Oral information, including speeches, interviews, expert opinions, only if representing AoA views, official positions, or policies, including any statements, comments, or discussion of Federal policies or practices that are relevant to the employee's position or duties, draw conclusions, advocate or oppose professional practices or positions on subjects related to AoA duties, or might otherwise be construed as reflecting an official position by AoA, HHS, or the Federal Government, are covered by the OMB Guidelines, and must be approved in the Office of the Assistant Secretary for Aging or the Director of CCCS, AoA.

No review or approval is required for nonofficial and private writing, speaking, and publishing by an employee unless his/her AoA employment is likely to be regarded as influencing the content.

D. Special Considerations for Agency Dissemination

Disclaimers -- Normally, the need for a disclaimer is eliminated through the clearance process. However, a disclaimer may still be needed even after official clearance to clarify that the presentation should not be construed as necessarily representing AoA views, and/or to distinguish the status of information (e.g., preliminary, based on partial data set). The Department's regulations (Standards of Conduct) to which the AoA subscribes, require that disclaimers be used in all unofficial writing and editing related to the employee's official duties and/or affiliation with programs of the Federal Government in which the employee's identification with AoA is to be shown, can be inferred, or is well-known.

E. AoA Center for Communications and Consumer Services (CCCS)

The Center for Communications and Consumer Services (CCCS), a unit of AoA, is a central source for a wide variety of consumer as well as program- and policy-related materials and demographic and other statistical data on the health, economic, and social status of older Americans. CCCS services include the following: inquiry response, repository of AoA-funded research products, a bibliographic database of AoA-funded r&d products and other aging-related products, a reading room and reference collection, and statistical information.

At AoA, there are essentially three types of materials being disseminated through information services to the public: (1) Materials produced by AoA staff or contractors that undergo usual AoA review and approval processes; (2) materials produced by AoA grantees that are subject to policies and procedures in the AoA Grants Administration Manual; and (3) other materials not produced by AoA but available from a variety of professional sources (e.g., brochures handbooks, statistical tables, articles) whether in print or in electronic format, with appropriate disclaimers attached. Non-Federal materials typically undergo careful professional review before they are disseminated by AoA information staff. Such materials are accompanied by appropriate disclaimers.

F. Web Site Information

AoA has designated content area experts to develop or recommend material for inclusion on the AoA web site. These content area specialists periodically review material on the Web page to determine whether it is accurate and up to date. Information, particularly time-sensitive information, should be posted as soon as possible. Web page creators are expected to promptly update or remove out-of-date information.
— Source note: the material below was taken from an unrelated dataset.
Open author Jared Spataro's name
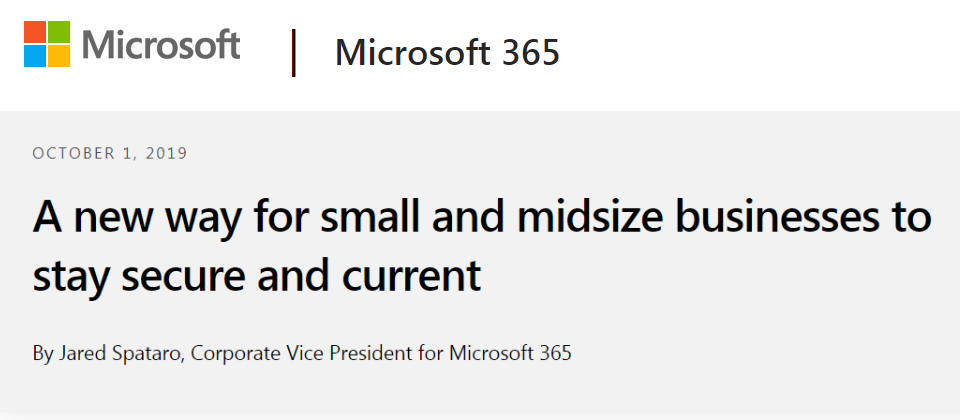 121,353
Unless noted otherwise, information posted on pages within the "AoA.Gov" domain is considered to be "in the public domain." As such, others are free to establish links to AoA online resources. In establishing such links, AoA requests that others avoid creating the impression that AoA is endorsing or promoting any particular product or service. In the same vein, any outside link to an external resource from an AoA Web site is examined on a case-by-case basis. In general, the content manager for each page determines when links to outside entities are justified.

AoA web pages containing links to external web pages not located on AoA servers should include a link to a statement that releases AoA from responsibility for the material included in the external Web page. Again, it is important to avoid giving a user the impression that AoA is endorsing information or a service or product described in an external site.